━━━━━ Raw data
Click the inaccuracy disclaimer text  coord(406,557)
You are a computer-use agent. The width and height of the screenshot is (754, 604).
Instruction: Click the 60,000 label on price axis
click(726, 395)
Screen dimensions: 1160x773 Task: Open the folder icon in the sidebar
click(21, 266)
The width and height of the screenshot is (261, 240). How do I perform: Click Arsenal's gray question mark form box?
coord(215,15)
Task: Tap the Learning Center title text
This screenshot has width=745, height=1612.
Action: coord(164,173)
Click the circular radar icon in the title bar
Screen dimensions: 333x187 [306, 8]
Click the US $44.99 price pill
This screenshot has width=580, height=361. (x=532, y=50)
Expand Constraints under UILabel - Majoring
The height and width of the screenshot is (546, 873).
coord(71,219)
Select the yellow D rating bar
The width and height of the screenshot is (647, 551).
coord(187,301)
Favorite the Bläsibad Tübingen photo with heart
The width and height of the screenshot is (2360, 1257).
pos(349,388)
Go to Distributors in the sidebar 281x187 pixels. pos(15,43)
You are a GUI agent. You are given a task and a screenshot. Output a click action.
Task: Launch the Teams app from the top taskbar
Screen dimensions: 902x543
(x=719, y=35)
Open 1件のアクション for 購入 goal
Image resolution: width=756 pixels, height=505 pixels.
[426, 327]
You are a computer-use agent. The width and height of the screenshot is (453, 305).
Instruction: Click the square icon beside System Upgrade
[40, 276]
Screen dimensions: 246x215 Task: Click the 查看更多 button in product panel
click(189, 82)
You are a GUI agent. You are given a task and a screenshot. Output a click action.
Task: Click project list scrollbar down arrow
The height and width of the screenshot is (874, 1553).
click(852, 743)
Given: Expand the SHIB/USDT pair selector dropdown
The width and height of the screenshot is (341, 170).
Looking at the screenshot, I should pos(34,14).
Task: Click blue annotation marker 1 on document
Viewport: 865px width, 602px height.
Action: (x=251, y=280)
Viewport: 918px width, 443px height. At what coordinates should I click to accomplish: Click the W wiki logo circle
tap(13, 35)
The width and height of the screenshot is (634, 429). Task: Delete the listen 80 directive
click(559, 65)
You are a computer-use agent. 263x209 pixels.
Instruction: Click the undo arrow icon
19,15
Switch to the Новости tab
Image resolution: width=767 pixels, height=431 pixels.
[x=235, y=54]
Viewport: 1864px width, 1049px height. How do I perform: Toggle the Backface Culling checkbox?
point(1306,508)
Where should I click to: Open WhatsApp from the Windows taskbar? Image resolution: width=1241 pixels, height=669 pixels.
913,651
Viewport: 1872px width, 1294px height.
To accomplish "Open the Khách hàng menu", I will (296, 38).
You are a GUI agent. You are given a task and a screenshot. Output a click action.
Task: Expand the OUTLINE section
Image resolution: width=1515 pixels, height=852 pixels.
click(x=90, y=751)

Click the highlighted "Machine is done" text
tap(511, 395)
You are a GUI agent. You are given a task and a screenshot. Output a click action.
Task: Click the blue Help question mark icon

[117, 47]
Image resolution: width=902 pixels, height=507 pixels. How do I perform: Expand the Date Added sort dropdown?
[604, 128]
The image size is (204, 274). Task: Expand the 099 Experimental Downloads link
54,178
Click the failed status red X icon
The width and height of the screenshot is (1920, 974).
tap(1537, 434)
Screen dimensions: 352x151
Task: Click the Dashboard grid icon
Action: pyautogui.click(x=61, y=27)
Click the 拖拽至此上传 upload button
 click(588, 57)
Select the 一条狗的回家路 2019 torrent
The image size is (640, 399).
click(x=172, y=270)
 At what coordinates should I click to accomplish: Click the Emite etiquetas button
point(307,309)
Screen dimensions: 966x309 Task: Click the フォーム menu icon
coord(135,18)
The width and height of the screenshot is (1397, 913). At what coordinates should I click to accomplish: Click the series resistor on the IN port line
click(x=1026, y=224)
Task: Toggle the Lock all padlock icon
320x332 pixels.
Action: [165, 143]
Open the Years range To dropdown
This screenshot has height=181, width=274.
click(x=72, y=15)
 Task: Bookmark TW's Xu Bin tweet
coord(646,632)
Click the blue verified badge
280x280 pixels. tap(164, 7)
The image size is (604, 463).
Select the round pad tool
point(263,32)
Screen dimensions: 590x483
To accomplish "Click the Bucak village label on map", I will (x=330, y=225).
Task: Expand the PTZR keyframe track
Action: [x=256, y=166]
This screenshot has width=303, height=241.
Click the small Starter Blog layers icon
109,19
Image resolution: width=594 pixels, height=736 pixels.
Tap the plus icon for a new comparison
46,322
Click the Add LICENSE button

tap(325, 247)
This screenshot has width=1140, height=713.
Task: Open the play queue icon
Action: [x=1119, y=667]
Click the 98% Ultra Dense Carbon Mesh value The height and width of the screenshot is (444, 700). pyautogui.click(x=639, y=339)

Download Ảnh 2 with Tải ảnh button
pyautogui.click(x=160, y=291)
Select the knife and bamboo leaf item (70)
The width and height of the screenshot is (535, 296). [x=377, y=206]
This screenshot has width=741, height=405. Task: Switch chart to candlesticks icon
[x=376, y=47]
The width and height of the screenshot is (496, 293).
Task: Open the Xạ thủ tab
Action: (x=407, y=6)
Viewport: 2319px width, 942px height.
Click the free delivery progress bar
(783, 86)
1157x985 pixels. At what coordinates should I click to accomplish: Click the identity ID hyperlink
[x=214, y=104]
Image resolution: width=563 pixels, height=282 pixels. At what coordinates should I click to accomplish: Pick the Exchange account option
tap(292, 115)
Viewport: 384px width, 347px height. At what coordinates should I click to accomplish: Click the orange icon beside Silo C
━━━━━━━━━━
▶ [Task directions] Could you copy out all of the records above, unchanged, character for character?

▶ [Complete output]
Click the inaccuracy disclaimer text  coord(406,557)
You are a computer-use agent. The width and height of the screenshot is (754, 604).
Instruction: Click the 60,000 label on price axis
click(726, 395)
Screen dimensions: 1160x773 Task: Open the folder icon in the sidebar
click(21, 266)
The width and height of the screenshot is (261, 240). How do I perform: Click Arsenal's gray question mark form box?
coord(215,15)
Task: Tap the Learning Center title text
This screenshot has width=745, height=1612.
Action: coord(164,173)
Click the circular radar icon in the title bar
Screen dimensions: 333x187 [306, 8]
Click the US $44.99 price pill
This screenshot has width=580, height=361. (x=532, y=50)
Expand Constraints under UILabel - Majoring
The height and width of the screenshot is (546, 873).
coord(71,219)
Select the yellow D rating bar
The width and height of the screenshot is (647, 551).
coord(187,301)
Favorite the Bläsibad Tübingen photo with heart
The width and height of the screenshot is (2360, 1257).
pos(349,388)
Go to Distributors in the sidebar 281x187 pixels. pos(15,43)
You are a GUI agent. You are given a task and a screenshot. Output a click action.
Task: Launch the Teams app from the top taskbar
Screen dimensions: 902x543
(x=719, y=35)
Open 1件のアクション for 購入 goal
Image resolution: width=756 pixels, height=505 pixels.
[426, 327]
You are a computer-use agent. The width and height of the screenshot is (453, 305).
Instruction: Click the square icon beside System Upgrade
[40, 276]
Screen dimensions: 246x215 Task: Click the 查看更多 button in product panel
click(189, 82)
You are a GUI agent. You are given a task and a screenshot. Output a click action.
Task: Click project list scrollbar down arrow
The height and width of the screenshot is (874, 1553).
click(852, 743)
Given: Expand the SHIB/USDT pair selector dropdown
The width and height of the screenshot is (341, 170).
Looking at the screenshot, I should pos(34,14).
Task: Click blue annotation marker 1 on document
Viewport: 865px width, 602px height.
Action: (x=251, y=280)
Viewport: 918px width, 443px height. At what coordinates should I click to accomplish: Click the W wiki logo circle
tap(13, 35)
The width and height of the screenshot is (634, 429). Task: Delete the listen 80 directive
click(559, 65)
You are a computer-use agent. 263x209 pixels.
Instruction: Click the undo arrow icon
19,15
Switch to the Новости tab
Image resolution: width=767 pixels, height=431 pixels.
[x=235, y=54]
Viewport: 1864px width, 1049px height. How do I perform: Toggle the Backface Culling checkbox?
point(1306,508)
Where should I click to: Open WhatsApp from the Windows taskbar? Image resolution: width=1241 pixels, height=669 pixels.
913,651
Viewport: 1872px width, 1294px height.
To accomplish "Open the Khách hàng menu", I will (296, 38).
You are a GUI agent. You are given a task and a screenshot. Output a click action.
Task: Expand the OUTLINE section
Image resolution: width=1515 pixels, height=852 pixels.
click(x=90, y=751)

Click the highlighted "Machine is done" text
tap(511, 395)
You are a GUI agent. You are given a task and a screenshot. Output a click action.
Task: Click the blue Help question mark icon

[117, 47]
Image resolution: width=902 pixels, height=507 pixels. How do I perform: Expand the Date Added sort dropdown?
[604, 128]
The image size is (204, 274). Task: Expand the 099 Experimental Downloads link
54,178
Click the failed status red X icon
The width and height of the screenshot is (1920, 974).
tap(1537, 434)
Screen dimensions: 352x151
Task: Click the Dashboard grid icon
Action: pyautogui.click(x=61, y=27)
Click the 拖拽至此上传 upload button
 click(588, 57)
Select the 一条狗的回家路 2019 torrent
The image size is (640, 399).
click(x=172, y=270)
 At what coordinates should I click to accomplish: Click the Emite etiquetas button
point(307,309)
Screen dimensions: 966x309 Task: Click the フォーム menu icon
coord(135,18)
The width and height of the screenshot is (1397, 913). At what coordinates should I click to accomplish: Click the series resistor on the IN port line
click(x=1026, y=224)
Task: Toggle the Lock all padlock icon
320x332 pixels.
Action: [165, 143]
Open the Years range To dropdown
This screenshot has height=181, width=274.
click(x=72, y=15)
 Task: Bookmark TW's Xu Bin tweet
coord(646,632)
Click the blue verified badge
280x280 pixels. tap(164, 7)
The image size is (604, 463).
Select the round pad tool
point(263,32)
Screen dimensions: 590x483
To accomplish "Click the Bucak village label on map", I will (x=330, y=225).
Task: Expand the PTZR keyframe track
Action: [x=256, y=166]
This screenshot has width=303, height=241.
Click the small Starter Blog layers icon
109,19
Image resolution: width=594 pixels, height=736 pixels.
Tap the plus icon for a new comparison
46,322
Click the Add LICENSE button

tap(325, 247)
This screenshot has width=1140, height=713.
Task: Open the play queue icon
Action: [x=1119, y=667]
Click the 98% Ultra Dense Carbon Mesh value The height and width of the screenshot is (444, 700). pyautogui.click(x=639, y=339)

Download Ảnh 2 with Tải ảnh button
pyautogui.click(x=160, y=291)
Select the knife and bamboo leaf item (70)
The width and height of the screenshot is (535, 296). [x=377, y=206]
This screenshot has width=741, height=405. Task: Switch chart to candlesticks icon
[x=376, y=47]
The width and height of the screenshot is (496, 293).
Task: Open the Xạ thủ tab
Action: (x=407, y=6)
Viewport: 2319px width, 942px height.
Click the free delivery progress bar
(783, 86)
1157x985 pixels. At what coordinates should I click to accomplish: Click the identity ID hyperlink
[x=214, y=104]
Image resolution: width=563 pixels, height=282 pixels. At what coordinates should I click to accomplish: Pick the Exchange account option
tap(292, 115)
Viewport: 384px width, 347px height. At what coordinates should I click to accomplish: Click the orange icon beside Silo C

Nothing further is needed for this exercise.